The Great Parchment Book

This unique book, also known as the Liber Antiquissimus, was compiled possibly at the instigation of mayor James Rice in the late 15th century and is an invaluable source of information about Waterford between 1361 and 1650, ending abruptly when Waterford was captured by the Cromwellian army. First official use of the English language in Ireland, it consists of 233 leaves of vellum bound in leather-covered oak boards. The contents are as follows: about 30 miscellaneous records dating between c.1199 and 1632; statutes passed by Waterford Corporation between 1366 & 1525, and some judgments made against people who had breached them, together with an account of certain 'ancient customs' of the city ratified in 1574; annual entries for the years 1526 to 1649, giving the names of the mayor and bailiffs or sheriffs, admissions of freemen, and the texts of statutes passed in that year; a rental of Corporation property for the year 1599-1600; and a list of leases granted by the Corporation 1366-1551.

The list of mayors and sheriffs and the statutes are of particular value and provide vivid and fascinating detail of the life of medieval Waterford and its citizens.

A law in 1382 states that ...'al hoggs, soues, bores, and al other swyne and piggs that sholde be founde by day or nyght walkyng within the saide citie … shal be slayne and killed by thos or by others that bene specially deputid unto the said office.'

A law of 1475 states that ...'no manere man, woman or childe putte no manere dunge, ramell or fylth into the ryvere over no key nor slippe of the citie, ne into Saynte Mary strete, nether into the Kyngs ditches nor beside them from the marckette crosse unto Arondelis gate, the fine being 4d.

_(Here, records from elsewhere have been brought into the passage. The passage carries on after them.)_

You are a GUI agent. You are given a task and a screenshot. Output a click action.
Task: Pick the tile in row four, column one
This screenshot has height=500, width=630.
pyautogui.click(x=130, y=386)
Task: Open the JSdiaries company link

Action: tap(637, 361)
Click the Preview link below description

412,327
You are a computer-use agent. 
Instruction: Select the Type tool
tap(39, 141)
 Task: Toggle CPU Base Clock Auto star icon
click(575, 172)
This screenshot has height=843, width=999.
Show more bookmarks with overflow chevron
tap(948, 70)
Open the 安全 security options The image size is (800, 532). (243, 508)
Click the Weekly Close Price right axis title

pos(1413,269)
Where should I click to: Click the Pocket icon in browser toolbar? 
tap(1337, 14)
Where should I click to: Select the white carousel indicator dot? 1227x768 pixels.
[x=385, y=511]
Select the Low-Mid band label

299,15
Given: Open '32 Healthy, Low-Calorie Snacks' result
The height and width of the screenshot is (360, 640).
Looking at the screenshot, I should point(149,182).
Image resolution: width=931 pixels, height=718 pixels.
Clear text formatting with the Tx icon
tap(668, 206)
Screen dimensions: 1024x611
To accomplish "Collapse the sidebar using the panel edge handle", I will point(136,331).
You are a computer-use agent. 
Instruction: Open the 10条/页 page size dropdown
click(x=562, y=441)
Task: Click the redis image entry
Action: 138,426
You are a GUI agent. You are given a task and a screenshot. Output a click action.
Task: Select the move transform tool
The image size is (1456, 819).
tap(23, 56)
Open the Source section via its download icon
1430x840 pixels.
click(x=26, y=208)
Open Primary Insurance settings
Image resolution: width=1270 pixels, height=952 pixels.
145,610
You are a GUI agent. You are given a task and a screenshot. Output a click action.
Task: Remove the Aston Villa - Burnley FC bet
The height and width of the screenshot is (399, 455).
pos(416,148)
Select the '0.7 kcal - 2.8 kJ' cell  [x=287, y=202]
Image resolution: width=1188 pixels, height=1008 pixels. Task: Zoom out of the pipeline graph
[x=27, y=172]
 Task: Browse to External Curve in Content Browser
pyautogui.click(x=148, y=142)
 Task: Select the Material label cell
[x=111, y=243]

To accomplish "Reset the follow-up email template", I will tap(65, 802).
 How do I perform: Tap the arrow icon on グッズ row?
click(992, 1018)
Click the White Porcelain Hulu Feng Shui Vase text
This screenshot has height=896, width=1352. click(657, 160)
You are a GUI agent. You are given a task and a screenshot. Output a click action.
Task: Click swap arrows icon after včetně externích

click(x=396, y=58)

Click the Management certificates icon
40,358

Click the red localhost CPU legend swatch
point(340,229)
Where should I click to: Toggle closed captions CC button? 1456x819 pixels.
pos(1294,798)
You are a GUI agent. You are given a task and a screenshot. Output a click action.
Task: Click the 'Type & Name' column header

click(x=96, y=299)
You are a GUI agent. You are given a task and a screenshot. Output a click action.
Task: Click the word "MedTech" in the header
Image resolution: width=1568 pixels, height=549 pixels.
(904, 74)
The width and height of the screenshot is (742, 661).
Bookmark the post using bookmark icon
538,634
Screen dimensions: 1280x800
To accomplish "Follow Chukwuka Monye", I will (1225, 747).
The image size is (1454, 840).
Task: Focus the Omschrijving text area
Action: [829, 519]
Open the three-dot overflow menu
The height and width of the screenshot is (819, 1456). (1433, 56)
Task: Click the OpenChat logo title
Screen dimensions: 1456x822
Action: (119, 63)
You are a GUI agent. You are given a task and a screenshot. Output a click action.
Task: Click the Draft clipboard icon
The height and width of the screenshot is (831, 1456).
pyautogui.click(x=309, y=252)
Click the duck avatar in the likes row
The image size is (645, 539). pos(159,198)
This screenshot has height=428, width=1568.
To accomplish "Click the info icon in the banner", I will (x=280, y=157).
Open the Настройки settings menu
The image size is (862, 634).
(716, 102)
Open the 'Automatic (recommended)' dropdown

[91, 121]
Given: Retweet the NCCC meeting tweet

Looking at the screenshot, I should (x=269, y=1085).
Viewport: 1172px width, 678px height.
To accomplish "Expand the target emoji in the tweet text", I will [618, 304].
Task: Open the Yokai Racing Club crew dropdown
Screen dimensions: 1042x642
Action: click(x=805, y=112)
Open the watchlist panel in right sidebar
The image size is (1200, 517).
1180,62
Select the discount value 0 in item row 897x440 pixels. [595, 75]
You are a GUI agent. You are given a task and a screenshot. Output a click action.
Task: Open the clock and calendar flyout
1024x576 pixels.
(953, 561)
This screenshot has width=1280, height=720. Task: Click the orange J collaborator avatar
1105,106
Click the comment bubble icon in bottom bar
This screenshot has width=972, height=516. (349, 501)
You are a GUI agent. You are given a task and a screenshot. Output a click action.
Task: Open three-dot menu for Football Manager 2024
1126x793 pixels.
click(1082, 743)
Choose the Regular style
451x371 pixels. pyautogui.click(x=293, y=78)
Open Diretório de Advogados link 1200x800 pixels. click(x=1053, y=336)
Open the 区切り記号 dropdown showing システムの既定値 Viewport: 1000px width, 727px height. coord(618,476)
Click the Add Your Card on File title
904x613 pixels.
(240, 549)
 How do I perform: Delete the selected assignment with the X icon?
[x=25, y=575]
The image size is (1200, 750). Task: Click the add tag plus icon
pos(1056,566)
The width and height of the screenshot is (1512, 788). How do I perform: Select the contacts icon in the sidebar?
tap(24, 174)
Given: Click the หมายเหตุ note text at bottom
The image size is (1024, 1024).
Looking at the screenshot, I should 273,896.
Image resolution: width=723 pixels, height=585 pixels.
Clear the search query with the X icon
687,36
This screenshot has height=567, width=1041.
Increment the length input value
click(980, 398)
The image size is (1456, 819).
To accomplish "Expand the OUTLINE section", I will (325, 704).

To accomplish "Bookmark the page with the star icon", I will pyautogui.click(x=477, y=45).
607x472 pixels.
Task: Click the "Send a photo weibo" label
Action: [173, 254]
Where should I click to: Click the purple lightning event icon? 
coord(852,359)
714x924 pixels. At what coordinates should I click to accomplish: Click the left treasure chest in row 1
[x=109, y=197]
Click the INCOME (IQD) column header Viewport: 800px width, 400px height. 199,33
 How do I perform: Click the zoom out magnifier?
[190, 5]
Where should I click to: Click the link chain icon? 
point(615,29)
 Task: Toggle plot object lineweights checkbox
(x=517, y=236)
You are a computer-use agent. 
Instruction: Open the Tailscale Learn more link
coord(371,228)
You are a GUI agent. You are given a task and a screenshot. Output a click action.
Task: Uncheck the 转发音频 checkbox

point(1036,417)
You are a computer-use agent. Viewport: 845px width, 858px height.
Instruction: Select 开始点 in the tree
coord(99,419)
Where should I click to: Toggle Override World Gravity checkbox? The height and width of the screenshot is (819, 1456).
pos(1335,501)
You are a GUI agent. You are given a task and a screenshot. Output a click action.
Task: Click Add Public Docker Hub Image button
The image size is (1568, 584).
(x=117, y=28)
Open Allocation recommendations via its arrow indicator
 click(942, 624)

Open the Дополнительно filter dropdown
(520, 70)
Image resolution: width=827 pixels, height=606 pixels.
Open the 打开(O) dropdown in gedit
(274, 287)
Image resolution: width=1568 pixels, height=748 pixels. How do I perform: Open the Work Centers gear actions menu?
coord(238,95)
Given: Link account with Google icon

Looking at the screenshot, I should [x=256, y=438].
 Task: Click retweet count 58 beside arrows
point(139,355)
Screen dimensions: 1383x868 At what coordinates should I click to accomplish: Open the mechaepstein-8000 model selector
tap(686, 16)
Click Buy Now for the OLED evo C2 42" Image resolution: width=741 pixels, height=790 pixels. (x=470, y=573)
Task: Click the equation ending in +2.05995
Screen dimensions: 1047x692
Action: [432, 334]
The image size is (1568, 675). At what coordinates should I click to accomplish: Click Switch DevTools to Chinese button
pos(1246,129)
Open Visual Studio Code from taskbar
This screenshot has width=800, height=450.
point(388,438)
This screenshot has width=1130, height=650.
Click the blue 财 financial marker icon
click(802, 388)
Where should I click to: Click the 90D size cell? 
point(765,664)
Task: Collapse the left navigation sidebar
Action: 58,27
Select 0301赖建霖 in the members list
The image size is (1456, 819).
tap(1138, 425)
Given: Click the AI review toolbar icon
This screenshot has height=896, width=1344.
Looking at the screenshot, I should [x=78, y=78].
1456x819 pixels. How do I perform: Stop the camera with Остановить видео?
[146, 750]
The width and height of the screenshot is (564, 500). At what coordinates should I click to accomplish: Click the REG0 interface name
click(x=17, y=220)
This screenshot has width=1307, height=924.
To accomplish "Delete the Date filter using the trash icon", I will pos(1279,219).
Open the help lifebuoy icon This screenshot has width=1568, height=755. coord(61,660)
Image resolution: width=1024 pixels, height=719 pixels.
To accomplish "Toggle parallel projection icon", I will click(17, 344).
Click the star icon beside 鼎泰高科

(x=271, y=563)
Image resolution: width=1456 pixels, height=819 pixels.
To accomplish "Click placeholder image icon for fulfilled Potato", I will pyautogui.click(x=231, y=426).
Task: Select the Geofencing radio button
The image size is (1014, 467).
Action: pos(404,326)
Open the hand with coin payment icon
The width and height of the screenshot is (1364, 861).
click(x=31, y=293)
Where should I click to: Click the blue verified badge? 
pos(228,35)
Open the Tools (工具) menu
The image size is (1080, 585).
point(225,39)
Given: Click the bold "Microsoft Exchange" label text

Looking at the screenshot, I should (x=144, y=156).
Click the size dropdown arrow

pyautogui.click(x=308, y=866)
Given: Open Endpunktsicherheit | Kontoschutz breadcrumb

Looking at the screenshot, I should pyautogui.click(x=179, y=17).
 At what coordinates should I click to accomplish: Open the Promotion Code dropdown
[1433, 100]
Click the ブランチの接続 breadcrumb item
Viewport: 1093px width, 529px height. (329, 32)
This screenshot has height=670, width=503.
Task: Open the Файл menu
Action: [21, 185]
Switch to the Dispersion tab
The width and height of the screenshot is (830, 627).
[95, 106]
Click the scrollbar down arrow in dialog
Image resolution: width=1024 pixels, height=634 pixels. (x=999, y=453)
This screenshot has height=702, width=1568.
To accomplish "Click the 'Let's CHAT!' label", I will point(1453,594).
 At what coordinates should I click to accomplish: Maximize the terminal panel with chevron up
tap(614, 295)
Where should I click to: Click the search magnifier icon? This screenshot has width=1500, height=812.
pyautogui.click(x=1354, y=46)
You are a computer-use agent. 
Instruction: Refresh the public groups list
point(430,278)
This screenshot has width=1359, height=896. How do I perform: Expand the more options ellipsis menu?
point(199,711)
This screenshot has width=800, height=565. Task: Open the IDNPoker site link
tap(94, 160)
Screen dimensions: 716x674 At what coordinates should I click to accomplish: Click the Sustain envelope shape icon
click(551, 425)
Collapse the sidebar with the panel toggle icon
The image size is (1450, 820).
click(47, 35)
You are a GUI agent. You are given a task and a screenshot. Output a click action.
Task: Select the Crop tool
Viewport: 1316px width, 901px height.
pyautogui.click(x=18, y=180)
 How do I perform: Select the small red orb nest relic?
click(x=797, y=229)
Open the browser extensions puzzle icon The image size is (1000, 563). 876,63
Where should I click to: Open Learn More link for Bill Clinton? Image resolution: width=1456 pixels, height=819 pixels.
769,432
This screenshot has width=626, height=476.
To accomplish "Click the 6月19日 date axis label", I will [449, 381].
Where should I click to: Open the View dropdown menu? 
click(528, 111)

In 1430 ...'no preste [priest] sholde have no wif or concubyne within the citie, and if they may be founde, the fynders shal have al ther clothes and thar bodies to the jayle of the said citie unto tyme thei shal mak a fyne.'

A statute of 1566 criticises publicans ...'little weighing the fear of God, do sometimes for better utterance of their wines retain naughty corrupt women, by whose procurement and means other honest damsels are often driven to folly, to the great offence of God and dishonesty of the whole city.'

The names to dominate city politics between 1526 and 1649 are Walsh and Sherlock with 47 instances of either a mayor or bailiff each, Wyse and Lombard being the next dominant and then White, Strange, Madan, Comerford, Dobbyn and Lincoln. Several of the pages are beautifully decorated with the pages for the 1630s being remarkably imaginative; the most ornate entry is that for 1566, the page displayed in the Museum.

date/period:Late medieval

inventory no.:1999.1596

collection:Waterford City Council

location:Waterford Museum of Treasures exhibition

dimensions:420 height x 315 width mm

provenance:Historic municipal collection

material:Vellum, leather, oak boards

further reading:

  • John T. Gilbert, Archives of the Municipal Corporation of Waterford, Historical Manuscripts Commission 1885.
  • Gearóid MacNiocaill, Na Buirgéisí, Dublin 1964.
  • Eamonn McEneaney (ed), A History of Waterford and its Mayors from the 12th to the 20th Century, Waterford 1995.
  • Julian Walton, The Royal Charters of Waterford, Waterford 1992.